And even rarer are the damsels who put themselves in distress through a flawed character – these don’t seem to occur in folklore, but only in literary fairy-tales, such as in The Princess on the Pea, The Little Mermaid, and The Swineherd, by Hans Christian Andersen. These literary fairy-tales obviously point out where a “damsel” goes wrong and could have avoided all the harrowing experiences she undergoes from the get-go. They are disillusioning and not necessarily ending happily.
Basically, a whole lot of fairy-tales focus on damsels in distress. So does romance. In romance, though, we mostly deal with protagonists with whom everybody would love to identify. Therefore, if flawed, the female protagonists’ flaws are minor and prone to be repaired by circumstances and a handsome partner waiting for the happy ending. An alternative reality to immerse into and delight over.
Can we come up with damsels NOT in distress? What’s the opposite of a damsel in distress? Take the term damsel in itself, an Anglicized version of the French term demoiselle, basically, a virgin or an innocent woman. Argh! Now look around yourself and check how many of the latter you know in today’s world. Given the (social) media being all over the place and even in the hands of little children, real innocence seems to be left to the children who are not yet capable of speech and coherent, causal thought. As to distress – where doesn’t it lurk?! So, a damsel NOT in distress would be a woman unflawed AND a power house. Alas, that seems to be the material of literature only.
Superwoman comes to mind. A character who sees the flaws and dangers of Earth but overcomes them with her superpowers. If she stayed in her own world, she’d even not expose herself to ANY distress. Surreal! As are all such damsels NOT in distress. The material of fantasy, just as the damsel in distress is that of fairy-tales.
Of course, we know of women who ARE powerhouses. Who never seem to need help, who never seem to get themselves into any distress. Are they real? Or do they just manage to put the distress aside and overcome it so gracefully, so persuasively that we have to blink twice before we realize what they went through? Maybe in reading their memoirs – or even better, a biography after they passed away, because that is probably more objective?
Let’s face it: women are in charge of a lot that occurs in our lives. It depends on how much we make our lives our own and how much we believe in our capacity of dealing with the nasty.

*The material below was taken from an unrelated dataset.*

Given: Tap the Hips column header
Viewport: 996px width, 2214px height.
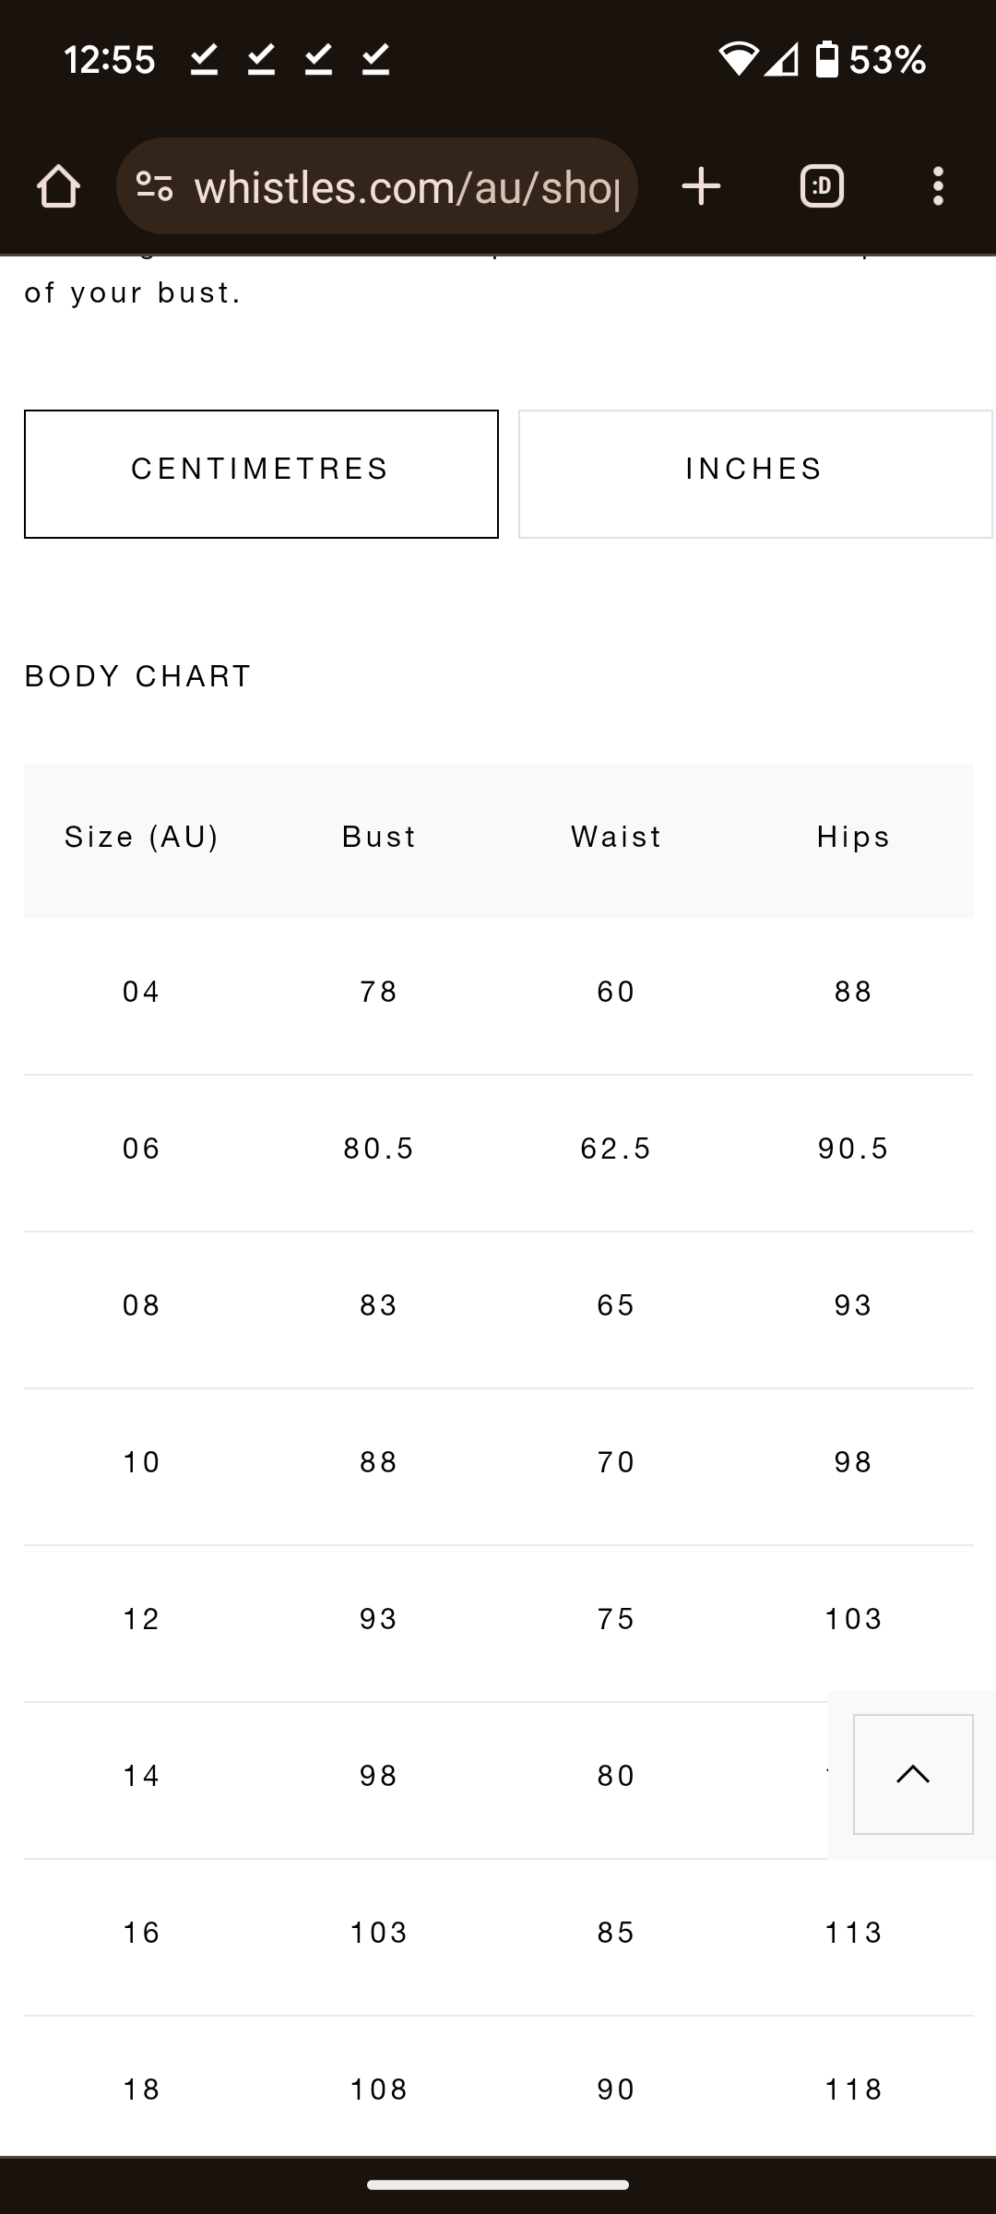Looking at the screenshot, I should coord(853,838).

There is no thing as “no distress.” It all comes along at one stage or another in our lives. But we can rescue ourselves by our shoestrings more often than we think. We don’t have to sit and simper, waiting for a hero to come along and drag us off to fairy-land. But it is nice to have friends and/or a partner who are willing to lend us a hand, just as we are willing to help THEM out. It saves a lot of energy not to have to be a superwoman, after all.
Damsels and superwomen are fictional. The real heroines of all times are women who leave their own footprint in the memories of others by who they are and what they do. They have always been around everywhere. Look at the women next to you or into the mirror. No tiaras needed.
Very well said…and so very important…as well as being so true! Thank you!
Thank you for your kind words, Pat. Happy Weekend!
Love the way you went with this!
Thank you so much, Tyrean! I had been wondering what YOUR thoughts might have been …
Happy Weekend!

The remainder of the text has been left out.